Mike: We really liked that one, and Dave, I am going to kind of interject here.
Mike: So the CYA’s or whatever it’s not a big deal, and it’s kinda– it’s similar to how a typical residential real estate transaction takes– happens as well. So when you’re buying a primer house, or a regular person is buying a primer residence, they write a contract, but there are all sorts of contingencies in those contracts built-in, most common one is subject-to the financing. There is a financing contingency that says, if I can’t get this loan at this rate, I’m not gonna buy it.
David: I’m not gonna buy it, or appraisal, you are absolutely right, Mike.
Mike: Subject-to appraisal the property has to appraise at a certain price, and the appraisal just like Dave was talking about, is one person’s opinion of value. Now again, they’re an expert in the field, and they’ve done a lot of research, but again, it’s an opinion of the value of that appraiser for that bank or independently of that bank rather.
Mike: And then there’s other special agreement, even in the special sales contract we use here in Missouri, there’s a space where you add on an inspection writer., and in that inspection writer you kind of state exactly what you are gonna do. Your plan is to inspect that property. So this is all very common in real estate. This is nothing that is outside of the norm when you are writing up a contract, this is very standard stuff to have contingencies in there to help to CYA essentially.
Mike: Dave, have you have anything else to add otherwise I would jump into–.
David: Yeah, I have a couple here, Mike.
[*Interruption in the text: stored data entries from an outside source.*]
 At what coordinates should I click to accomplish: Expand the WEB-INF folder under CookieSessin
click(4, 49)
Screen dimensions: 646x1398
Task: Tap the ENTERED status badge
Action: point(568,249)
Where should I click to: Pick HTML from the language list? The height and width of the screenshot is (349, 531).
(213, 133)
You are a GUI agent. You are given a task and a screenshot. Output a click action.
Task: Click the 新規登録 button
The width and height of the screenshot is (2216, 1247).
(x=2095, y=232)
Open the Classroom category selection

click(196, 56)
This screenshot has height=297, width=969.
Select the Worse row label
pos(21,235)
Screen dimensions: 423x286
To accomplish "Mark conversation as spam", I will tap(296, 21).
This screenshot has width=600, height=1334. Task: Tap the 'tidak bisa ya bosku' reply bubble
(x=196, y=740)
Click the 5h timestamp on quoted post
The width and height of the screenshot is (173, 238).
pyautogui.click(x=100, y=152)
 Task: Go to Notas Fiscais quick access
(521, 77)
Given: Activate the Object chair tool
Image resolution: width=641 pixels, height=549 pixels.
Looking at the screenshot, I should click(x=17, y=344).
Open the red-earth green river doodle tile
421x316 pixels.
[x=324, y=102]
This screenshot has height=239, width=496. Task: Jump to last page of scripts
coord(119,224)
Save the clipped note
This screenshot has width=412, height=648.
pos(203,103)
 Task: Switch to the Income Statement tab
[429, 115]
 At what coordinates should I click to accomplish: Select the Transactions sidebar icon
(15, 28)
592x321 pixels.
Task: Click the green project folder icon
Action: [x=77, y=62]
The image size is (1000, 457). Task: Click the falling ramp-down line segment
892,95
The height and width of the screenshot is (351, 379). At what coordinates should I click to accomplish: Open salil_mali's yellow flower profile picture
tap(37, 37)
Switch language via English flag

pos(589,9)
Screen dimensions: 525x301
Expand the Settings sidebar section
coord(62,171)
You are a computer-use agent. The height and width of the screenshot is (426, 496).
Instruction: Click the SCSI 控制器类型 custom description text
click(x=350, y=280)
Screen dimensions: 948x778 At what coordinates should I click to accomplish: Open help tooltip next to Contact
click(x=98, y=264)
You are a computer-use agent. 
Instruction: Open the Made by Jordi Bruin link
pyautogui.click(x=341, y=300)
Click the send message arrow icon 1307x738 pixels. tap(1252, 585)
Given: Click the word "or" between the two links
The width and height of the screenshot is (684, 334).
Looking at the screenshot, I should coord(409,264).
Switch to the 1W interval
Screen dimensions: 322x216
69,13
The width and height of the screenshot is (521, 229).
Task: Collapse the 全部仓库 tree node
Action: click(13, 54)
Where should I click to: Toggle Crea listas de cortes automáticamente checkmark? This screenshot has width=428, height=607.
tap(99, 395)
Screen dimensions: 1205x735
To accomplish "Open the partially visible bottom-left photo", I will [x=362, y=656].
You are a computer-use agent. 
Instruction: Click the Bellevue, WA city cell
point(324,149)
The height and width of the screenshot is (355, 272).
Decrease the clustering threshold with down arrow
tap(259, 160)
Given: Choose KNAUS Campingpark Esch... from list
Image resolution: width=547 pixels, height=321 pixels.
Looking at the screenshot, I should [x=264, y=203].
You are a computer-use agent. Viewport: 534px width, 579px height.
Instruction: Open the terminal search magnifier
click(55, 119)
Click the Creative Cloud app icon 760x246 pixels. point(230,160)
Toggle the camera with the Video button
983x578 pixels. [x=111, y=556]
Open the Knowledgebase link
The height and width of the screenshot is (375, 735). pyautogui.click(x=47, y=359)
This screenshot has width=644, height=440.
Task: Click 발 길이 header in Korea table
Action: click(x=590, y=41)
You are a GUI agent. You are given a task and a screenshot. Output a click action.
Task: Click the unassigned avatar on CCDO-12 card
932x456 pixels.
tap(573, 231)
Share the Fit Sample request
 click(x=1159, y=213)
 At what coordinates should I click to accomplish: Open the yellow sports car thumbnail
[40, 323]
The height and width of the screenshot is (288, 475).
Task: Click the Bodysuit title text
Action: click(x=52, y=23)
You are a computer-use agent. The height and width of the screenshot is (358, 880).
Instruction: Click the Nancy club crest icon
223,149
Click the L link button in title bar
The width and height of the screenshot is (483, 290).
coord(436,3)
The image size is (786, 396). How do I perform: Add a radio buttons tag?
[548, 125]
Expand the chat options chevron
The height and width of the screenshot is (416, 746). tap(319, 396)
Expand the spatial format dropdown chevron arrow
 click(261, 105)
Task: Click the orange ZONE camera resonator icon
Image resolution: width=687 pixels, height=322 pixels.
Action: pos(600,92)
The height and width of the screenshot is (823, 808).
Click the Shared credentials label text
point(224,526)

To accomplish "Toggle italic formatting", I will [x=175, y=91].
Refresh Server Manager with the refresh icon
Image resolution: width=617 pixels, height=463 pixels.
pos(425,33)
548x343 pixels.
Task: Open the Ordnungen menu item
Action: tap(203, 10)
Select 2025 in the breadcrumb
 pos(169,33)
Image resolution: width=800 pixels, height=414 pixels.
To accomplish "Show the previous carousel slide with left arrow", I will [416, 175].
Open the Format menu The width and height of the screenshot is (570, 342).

One thing that I harp on, and Mike. you are gonna agree on this immediately, I always try to use business days when I am doing an inspection. Here is why.
Mike: When you are right you are right.
David: Why would I wanna use business days over days, well here it is precisely why: whenever I’m saying that I want to put an inspection period into a contract, which almost every contract we write has an inspection period in it, and if I ask the seller for ten days and they say, yes no problem, well what I am gonna do is when I send them a contract, I am going send them a contract that says I need ten business days. Business days are Monday through Friday and do not include Saturday and Sunday. So if I state that I need ten business days, I really have 14 days, so by adding that one-word business I am actually increasing my inspection period by 40%. That is a huge huge percent, 40% okay? So if I just said ten days, well that’s just going to be ten calendar days. If I add in that one word, business, I am gonna buy myself an extra four days, because I am not counting those weekend days. So I essentially go from ten days to 14 by adding in that one simple word business. That is something you want to definitely be aware of, and sometimes people will add that word into a contract when they are buying a property from me, and I am the master, so I know, I see it and depending on if I like the person or if I don’t care the time frame, is too short or too long, I will let it go. But other times somebody might ask for 20 business days and that’s a big difference between 20 days. I mean you are talking about eight or nine more days added to that inspection period, so I may or may not allow them, remember I am the one receiving the contract, I am the one sending the contract always, almost 100% of the time, 99% of the time we add business in there because again it buy you a few more days.
Mike: Yeah that’s great–.
David: Mike let’s talk a little bit about the sales side, CYA clause, subject-to-seller successful acquisition. You wanna dive into that real quick?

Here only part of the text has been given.